Plato’s Symposium: Greek View of Love vs. Modern View of Love

Describe how Plato, Sappho, and/or Catullus conceive of love (and/or friendship).

In the time of Plato’s Symposium, the ideal concept of love is different from our modern view of love. Pausanias points out two types of love: Common Love and Heavenly Love, with Heavenly Love being the better of the two. Common Love occurs between a man and a woman or a man and a young boy, while Heavenly Love occurs between an older man and a younger man. This distinction is important as women and young boys are deemed unintelligent or immature. The main differentiation between the two types of love lies in the purpose each love strives for. In Common Love, the end goal is just sexual gratification. In Heavenly Love, the purpose lies deeper; a young man falls in love with an older lover for the sake of bettering himself. In Heavenly Love, the ends also justify the means; even if the love between the young man and older lover involves sexual gratification, as long as the ultimate purpose is to make the young man wiser and more virtuous, it is acceptable. While Heavenly Love was held in higher regards and thought to be the ideal love, Pausanias’ Common Love is more similar to the modern concept of love—love in a “romantic” way. Heavenly Love, on the other hand, is akin to the modern concept of mentorship than love.

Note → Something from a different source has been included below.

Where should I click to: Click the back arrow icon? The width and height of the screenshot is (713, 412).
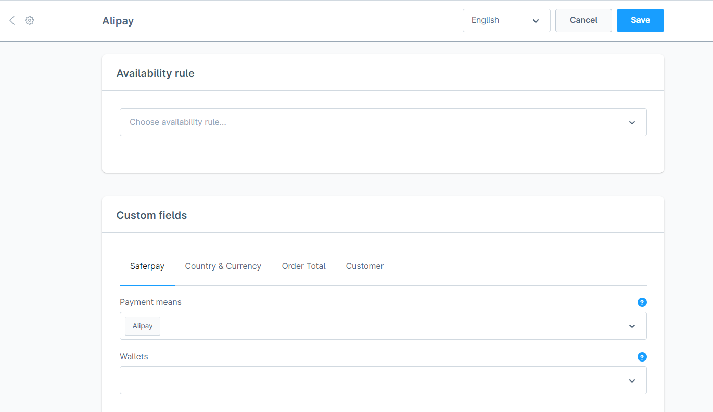[x=12, y=20]
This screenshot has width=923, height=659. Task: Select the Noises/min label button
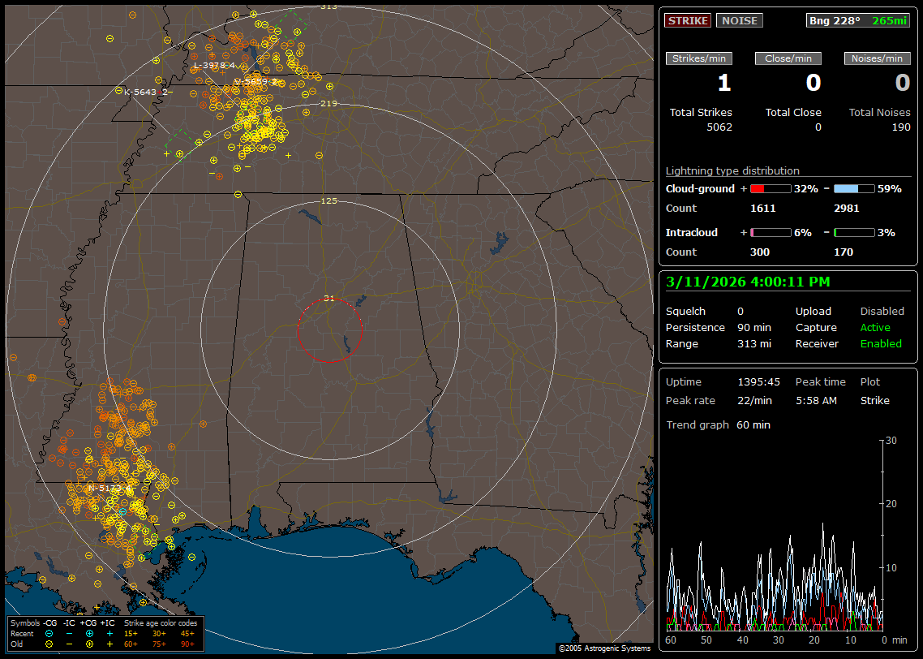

2 thoughts on “Plato’s Symposium: Greek View of Love vs. Modern View of Love

  1. I believe Pausanias says that common love can only occur between a man and a woman, I don’t think he says that men and boys fall under this type of love. I feel like both common love and heavenly love are to just use one another. There is no real connection in the relationship. Maybe that was the point that Pausanias was trying to make; that love is more about benefiting each other.

  2. You did well here, Janet, to precisely follow the two concepts and to make the important, intelligent note that our modern ideas about love constitute a reversal or near-reversal of the two types of love Pausanias describes.

    And Dharyann, I take your point and I think others should as well that maybe there is something disconcertingly transactional about all these ideas about love: it’s arguably very much about getting something out of the other person for one’s own spiritual, intellectual, or emotional gain or some supposedly greater purpose.